* TEXT:

Start of Block

The archbishop, who was recently in Greece to advocate for immigrants, criticized the “priests of populism,” such as Steve Bannon and Aleksandr Dugin, who in his opinion deny the true message of the Gospel and promote nationalist political parties that are the “anteroom of totalitarianism.”
“A weak and internally divided Europe could soon rekindle tensions and conflicts,” Hollerich said, “and we have a historic responsibility to avert this grave danger.”
Francis’s trip to Macedonia and Bulgaria in early May showed the pope is aware of these dynamics. Bulgaria is currently led by a populist and nationalist coalition, whereas the more pluralistic and mediating Macedonia is on the waiting list to become a member of the EU.
As Poland, Hungary and Slovakia elect populist and anti-immigrant governments, Francis’s message of welcoming and integration to the Bulgarian people gained a new significance in light of EU elections. Putting Macedonia on the map through a papal visit could be read as a nudge to Europe that its Eastern front could benefit from a new, more tolerant, player on the local scene.
Originally, Francis’s trip to Romania was supposed to take place at the same time as his visit to Bulgaria and Macedonia, Zăpîrţan explained, but the visit was rescheduled for May 31-2 well after the EU elections.
“Ninety percent of Romanians are also pro-European,” he said. “Compared to other countries, for example Hungary and Poland, we don’t have these waves of populism, nationalism and forms of the extreme right.”
Romania is unique among the countries of the post-Soviet bloc because it does not have a strong populist and anti-European stance and could provide a placating effect on its more nationalist neighbors.
“Some await to learn the position of the Romanian electorate for the European elections, believing that if Romania falls under the wave of populism a new division will be born, this time over the vote between Eastern and Western Europe,” Zăpîrţan said.
From this point of view, Francis’s visit to the country following the divisive elections has a new meaning because it becomes an opportunity to bring strength, support and – the main trade of papal visits – visibility, to the one country on the Eastern front of the EU that hasn’t joined the populist choir.

End of Block

[Stored items]
Start of Block

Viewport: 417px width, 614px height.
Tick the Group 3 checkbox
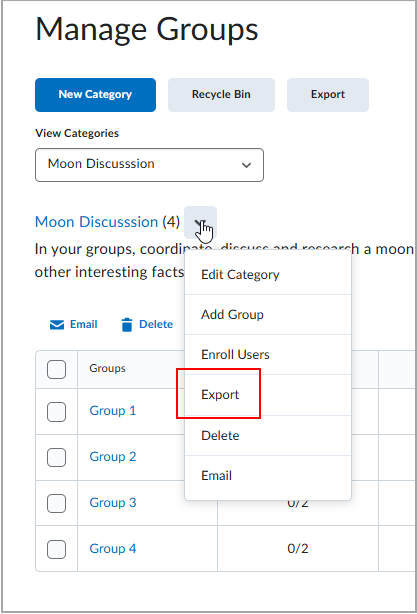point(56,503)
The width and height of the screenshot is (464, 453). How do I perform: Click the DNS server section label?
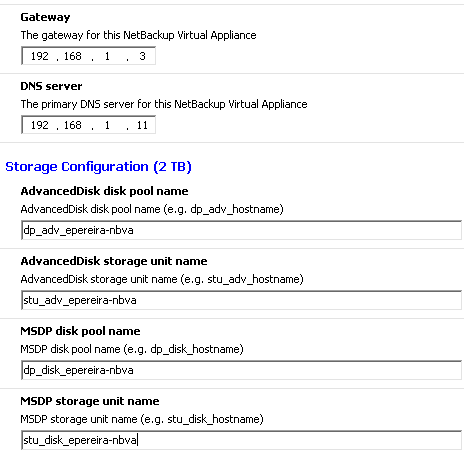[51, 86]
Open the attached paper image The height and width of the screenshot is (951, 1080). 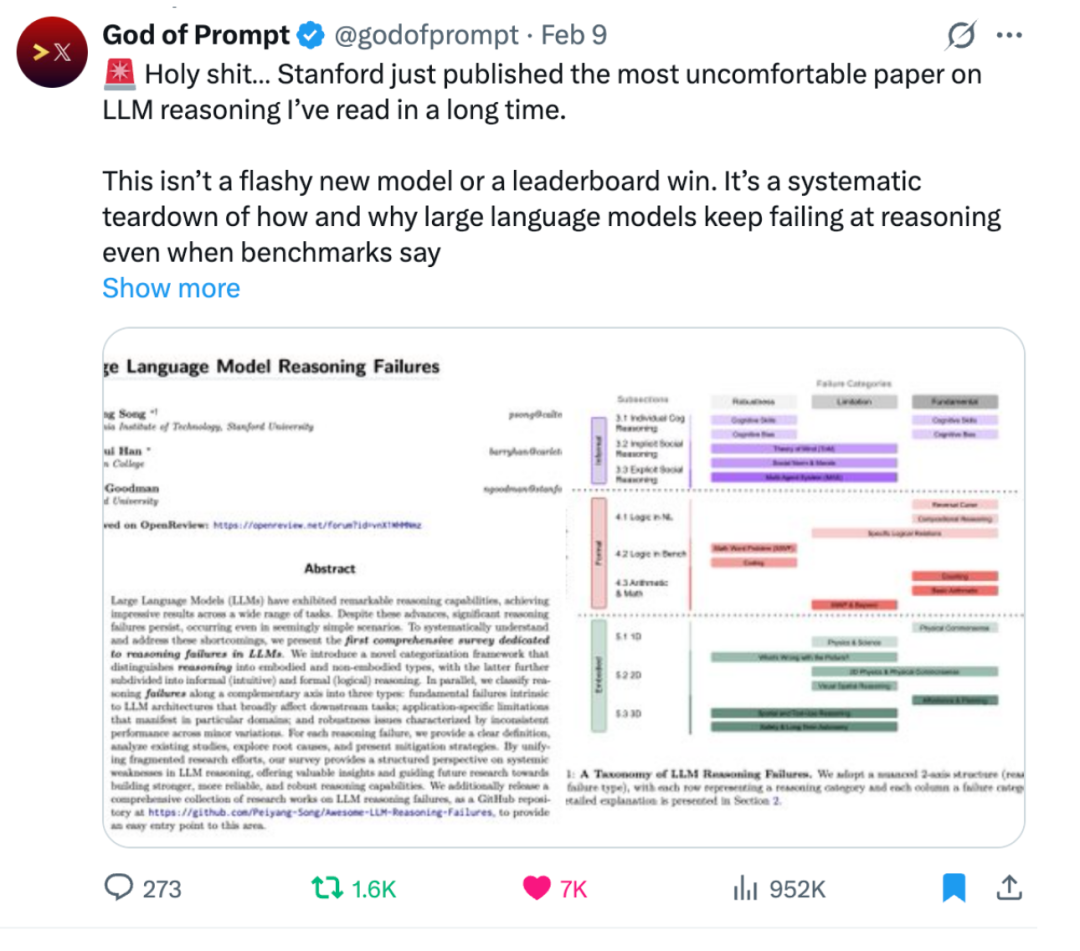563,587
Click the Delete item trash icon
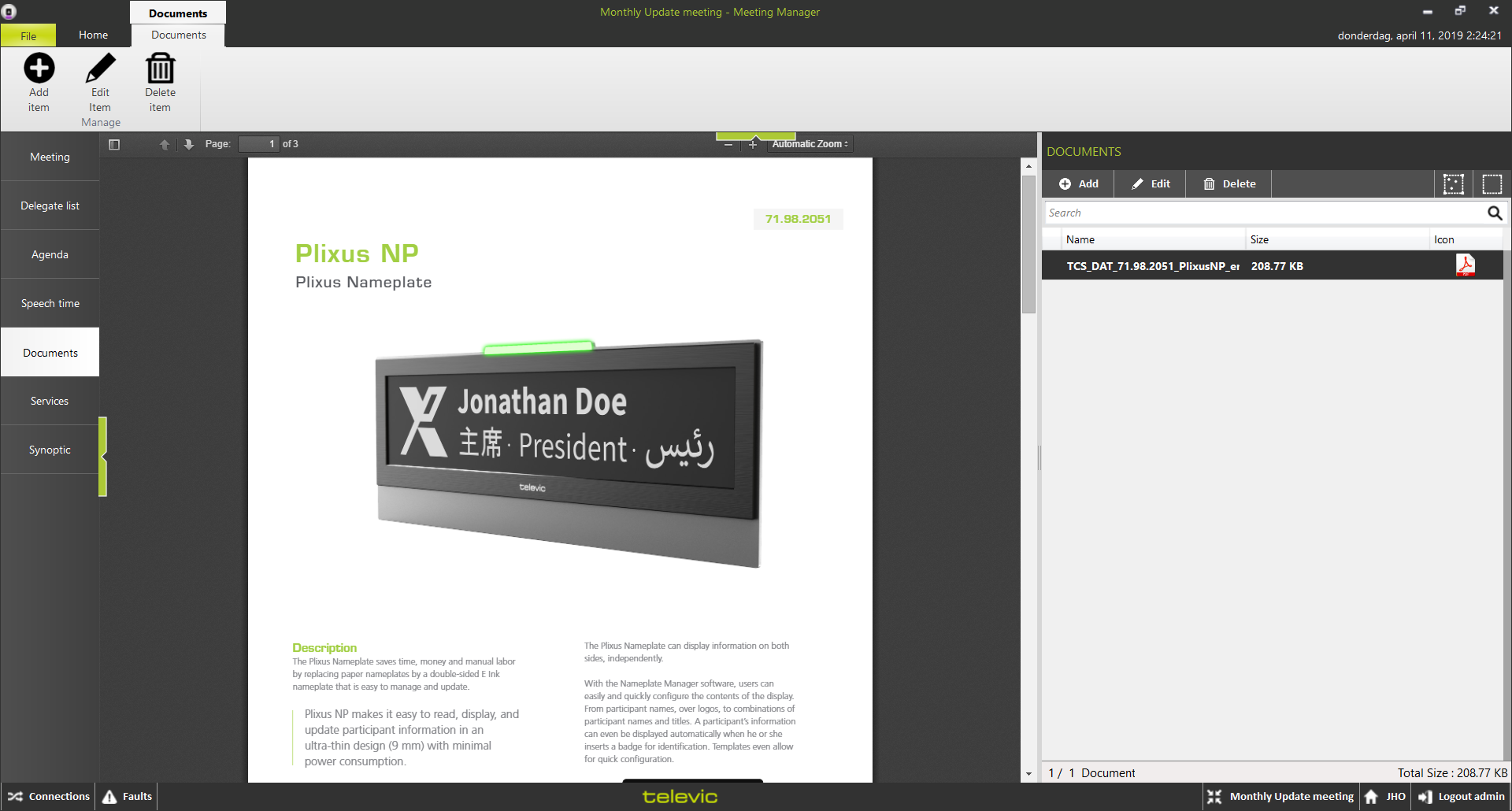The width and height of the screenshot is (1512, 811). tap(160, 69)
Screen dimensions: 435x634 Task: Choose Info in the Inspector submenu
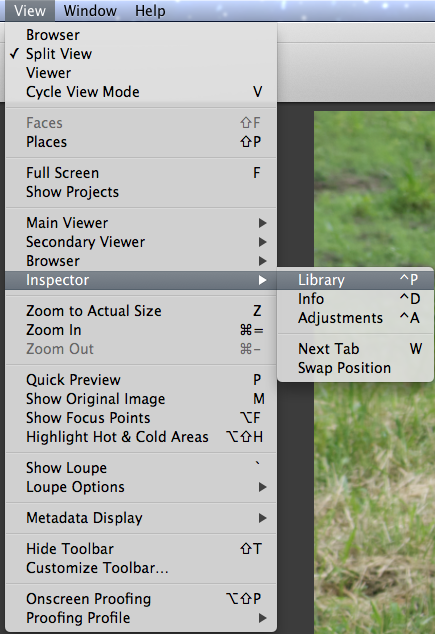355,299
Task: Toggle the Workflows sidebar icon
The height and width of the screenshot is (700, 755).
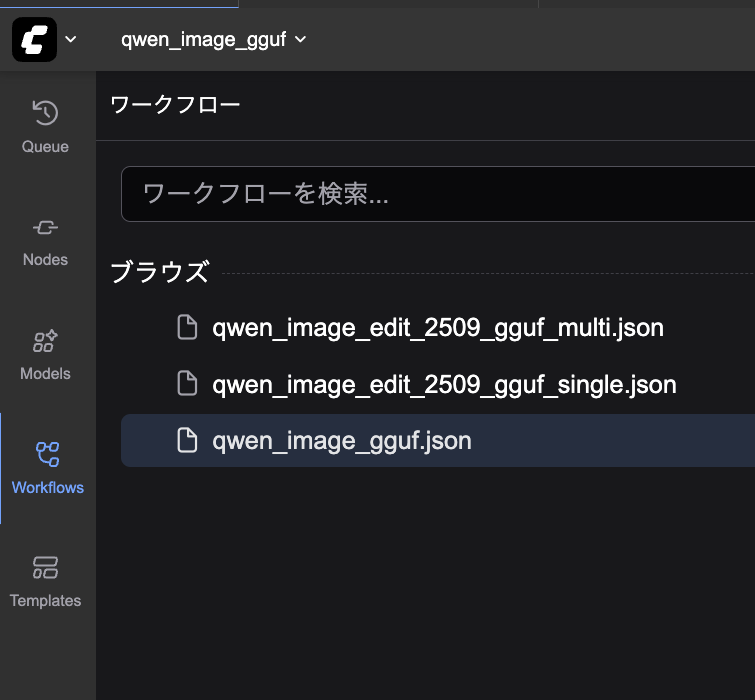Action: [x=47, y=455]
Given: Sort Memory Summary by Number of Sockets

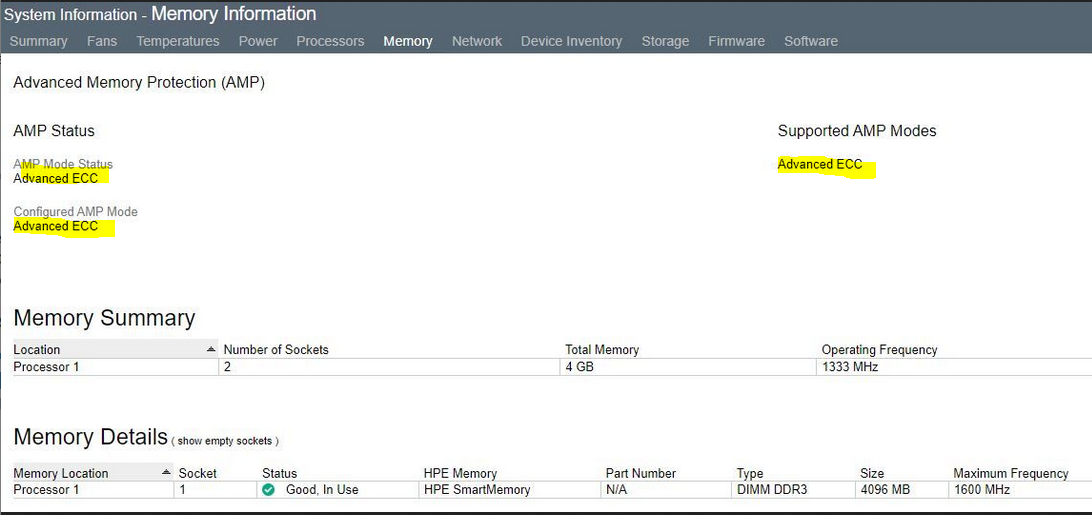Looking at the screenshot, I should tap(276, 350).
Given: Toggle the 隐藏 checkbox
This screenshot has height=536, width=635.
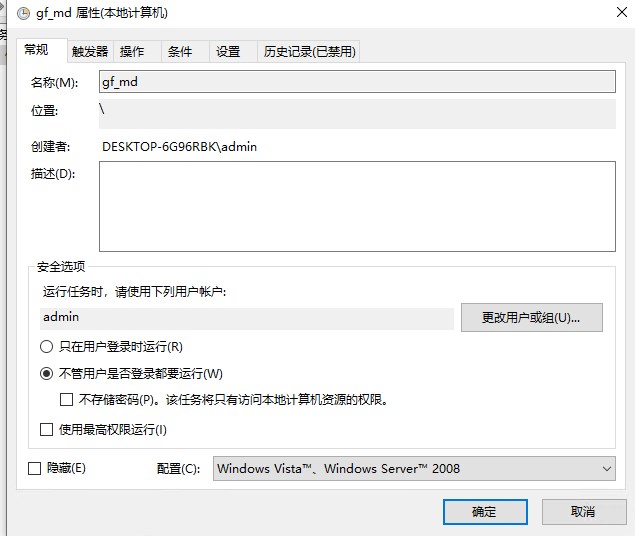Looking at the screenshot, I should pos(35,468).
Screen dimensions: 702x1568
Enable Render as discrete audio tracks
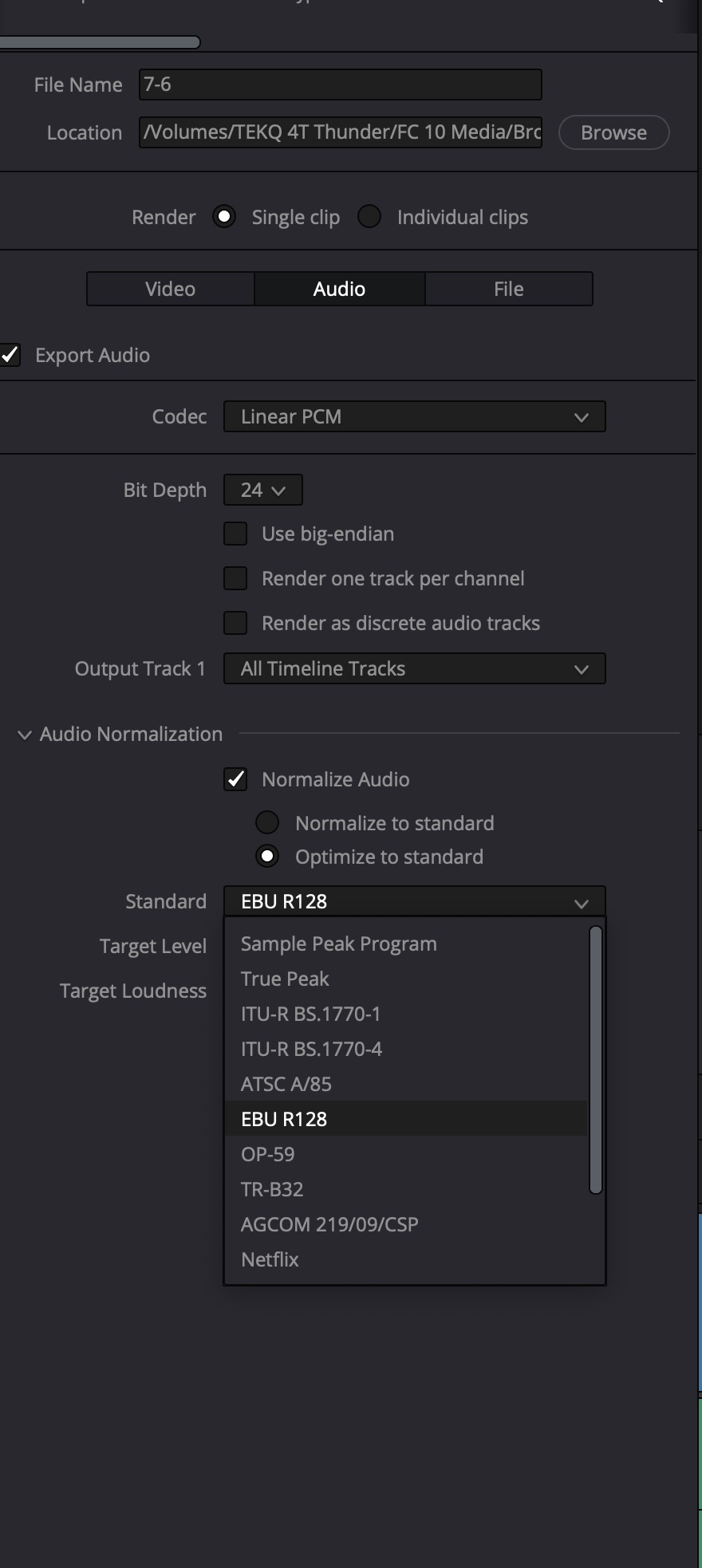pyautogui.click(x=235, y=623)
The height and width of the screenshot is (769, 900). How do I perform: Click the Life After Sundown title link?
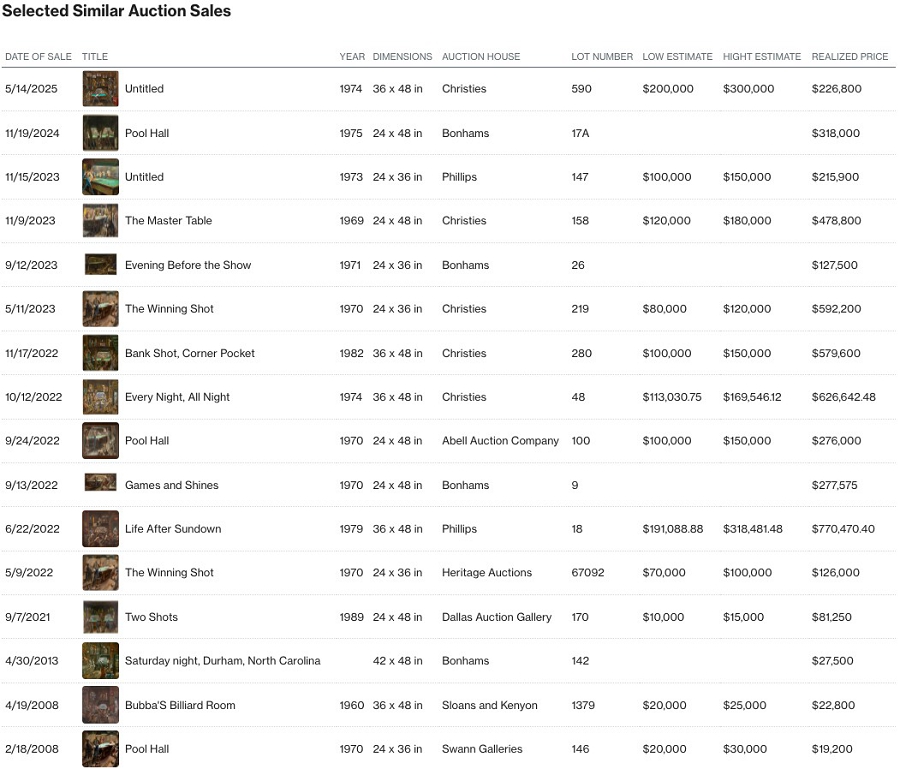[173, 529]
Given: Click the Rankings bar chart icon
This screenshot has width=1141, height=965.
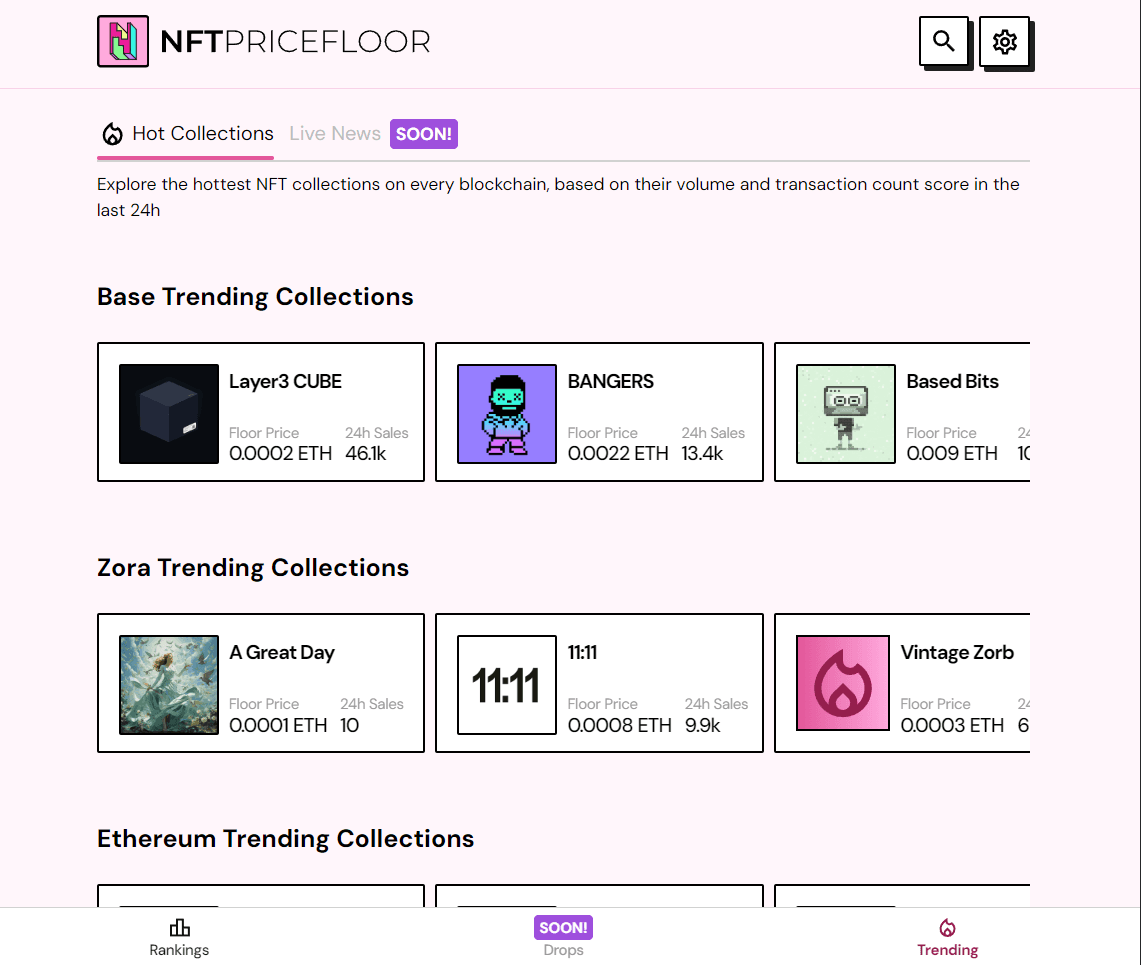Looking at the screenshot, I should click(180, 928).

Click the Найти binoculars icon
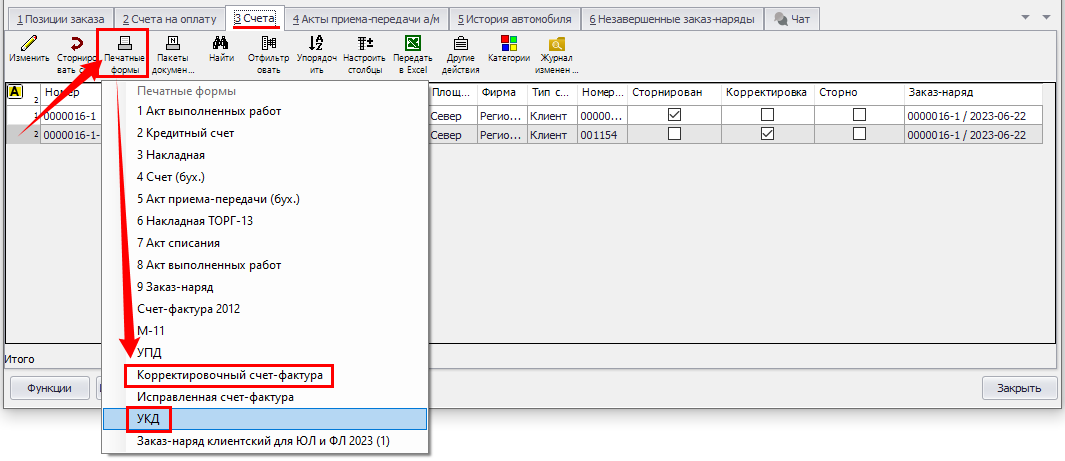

End of Block

* PROBLEM A: Could you copy everything from "Francis’s trip to Macedonia" down to "member of the EU." in the article on Pope Francis's Eastern European trips?
* PROBLEM B: Can you write what comes next in the article on Pope Francis's Eastern European trips, picking up after its final sentence?

* REPLY A:
Francis’s trip to Macedonia and Bulgaria in early May showed the pope is aware of these dynamics. Bulgaria is currently led by a populist and nationalist coalition, whereas the more pluralistic and mediating Macedonia is on the waiting list to become a member of the EU.

* REPLY B:
The fact that Romania also holds the presidency of the EU Council until the end of June while being “the most religious country in Europe,” offers Francis a unique opportunity to make his message on welcoming and the importance of Judeo-Christian roots truly resonate.
While Saint Pope John Paul II had to address a post-war Europe, born under the Soviet’s shadow and in fear of nuclear annihilation, the divisions threating the EU today come from within, Zăpîrţan said. Francis today, he added, is not trying to revolutionize two opposing camps but minds, hearts and lifestyles.
“Permit me to outline a rapid sketch of my own vision of a united Europe,” John Paul II said while accepting the prestigious Charlemagne Prize in 2004. “I am thinking of a Europe that is free of selfish brands of nationalism, in which nations are seen as living centers of a cultural wealth that deserves to be protected and promoted for the benefit of all.”
Twelve years later, while being awarded the same prize, Francis lamented a Europe that was unable to enact John Paul’s vision, now “tempted to yield to our own selfish interests and to consider putting up fences here and there.”
“The roots of our peoples, the roots of Europe, were consolidated down the centuries by the constant need to integrate in new syntheses the most varied and discrete cultures,” Francis said, bringing home what has been his message all along.
“The identity of Europe is, and always has been, a dynamic and multicultural identity,” he said.